#### Textabschnitt ####

Ein schöner Tag

Veröffentlicht auf von Rodhus18

Heute ist Samstag. Seit 2 Wochen haben ich zum ersten Mal die ganze Nacht durch geschlafen. Ich glaube ich habe auch nichts geträumt. Gestern Abend hatte ich noch ein längeres Gespräch mit Phillip. Das Internet lieferte mir so viele Informationen über burn-out, da blickte ich nicht mehr durch. Ich denke es ist übertrieben, bei mir davon zu reden. Trotzdem werde ich aufpassen müssen, damit ich nicht unnötig schlapp mache. Phillip schlug vor, dass wir Britta am Sonntag mit einem Ausflug überraschen. Wir wollen mit ihr zum Mittagessen fahren und anschließend eine Dampferfahrt auf dem Rhein machen.

####

* _Aufgabe_: Gib den Blogbeitrag von „Heute ist Samstag.“ bis „dem Rhein machen.“ wortgetreu aus.

#### Daten ####

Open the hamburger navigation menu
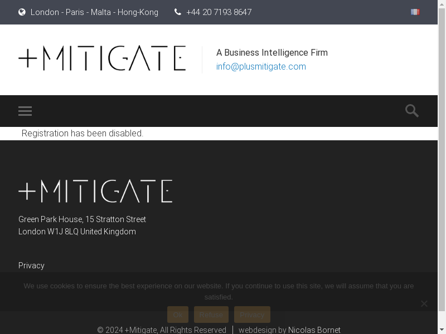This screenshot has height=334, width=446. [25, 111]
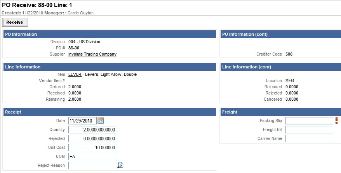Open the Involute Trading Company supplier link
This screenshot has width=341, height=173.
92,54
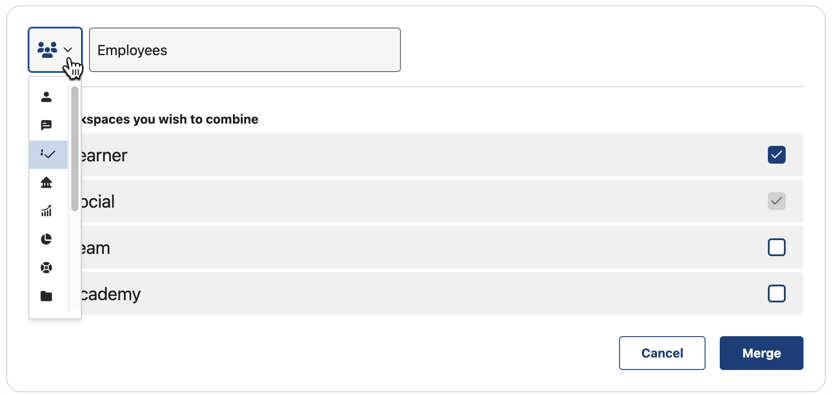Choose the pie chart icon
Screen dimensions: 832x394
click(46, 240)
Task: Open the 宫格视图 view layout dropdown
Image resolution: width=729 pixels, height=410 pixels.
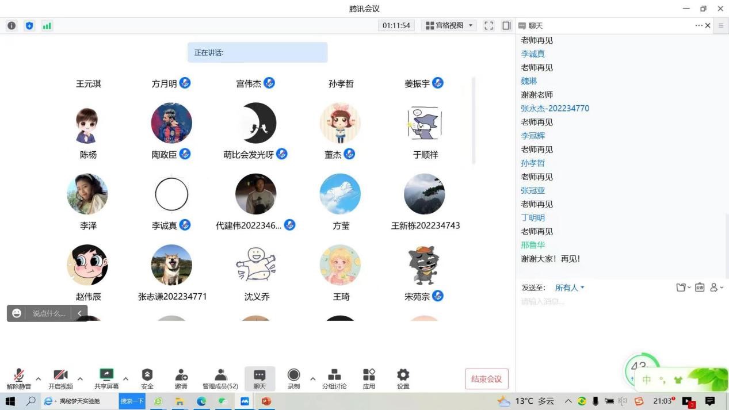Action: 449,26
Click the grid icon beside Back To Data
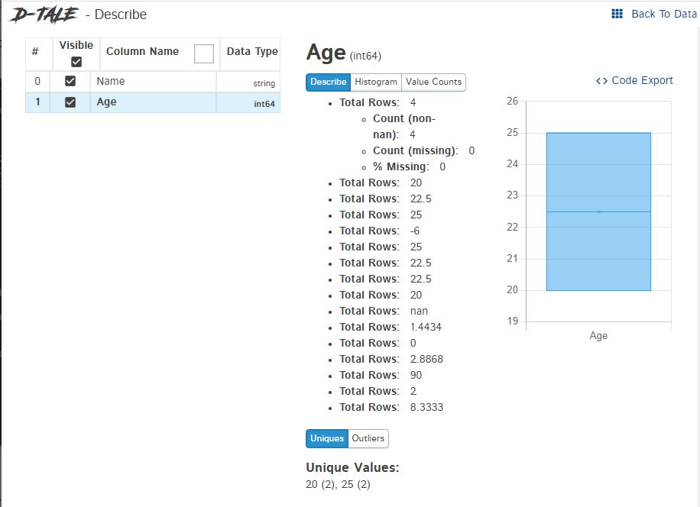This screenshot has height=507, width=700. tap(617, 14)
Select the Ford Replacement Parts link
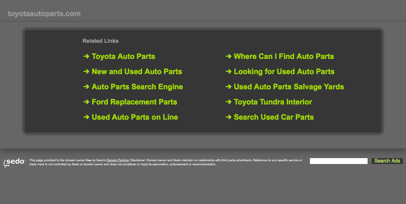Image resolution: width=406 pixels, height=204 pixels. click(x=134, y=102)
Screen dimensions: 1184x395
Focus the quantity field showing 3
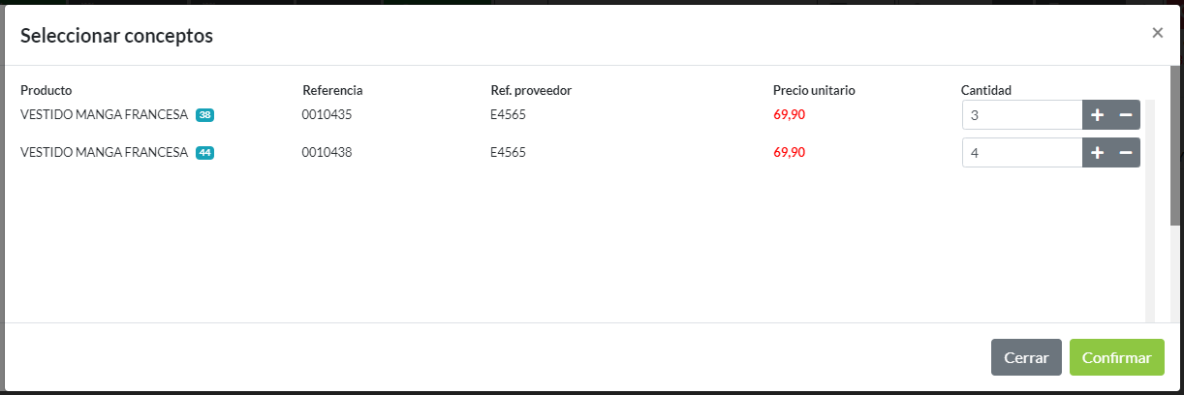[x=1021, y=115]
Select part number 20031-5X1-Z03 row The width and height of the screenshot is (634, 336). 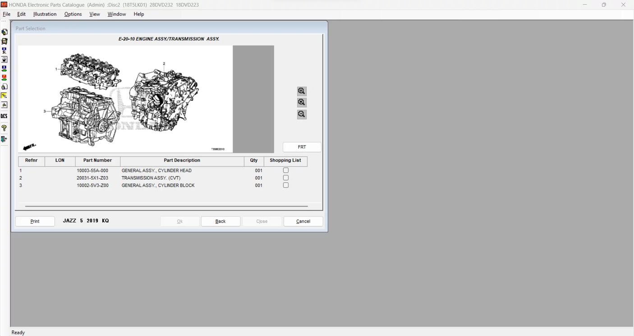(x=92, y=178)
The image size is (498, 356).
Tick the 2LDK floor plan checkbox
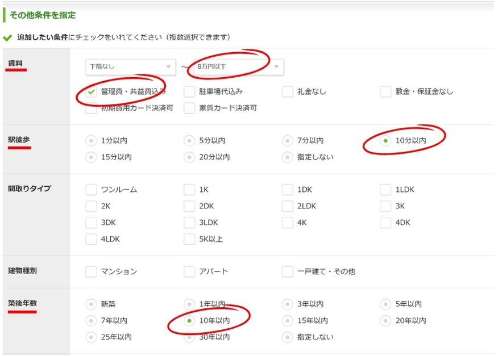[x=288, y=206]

####

* _Lösung_:
Heute ist Samstag. Seit 2 Wochen haben ich zum ersten Mal die ganze Nacht durch geschlafen. Ich glaube ich habe auch nichts geträumt. Gestern Abend hatte ich noch ein längeres Gespräch mit Phillip. Das Internet lieferte mir so viele Informationen über burn-out, da blickte ich nicht mehr durch. Ich denke es ist übertrieben, bei mir davon zu reden. Trotzdem werde ich aufpassen müssen, damit ich nicht unnötig schlapp mache. Phillip schlug vor, dass wir Britta am Sonntag mit einem Ausflug überraschen. Wir wollen mit ihr zum Mittagessen fahren und anschließend eine Dampferfahrt auf dem Rhein machen.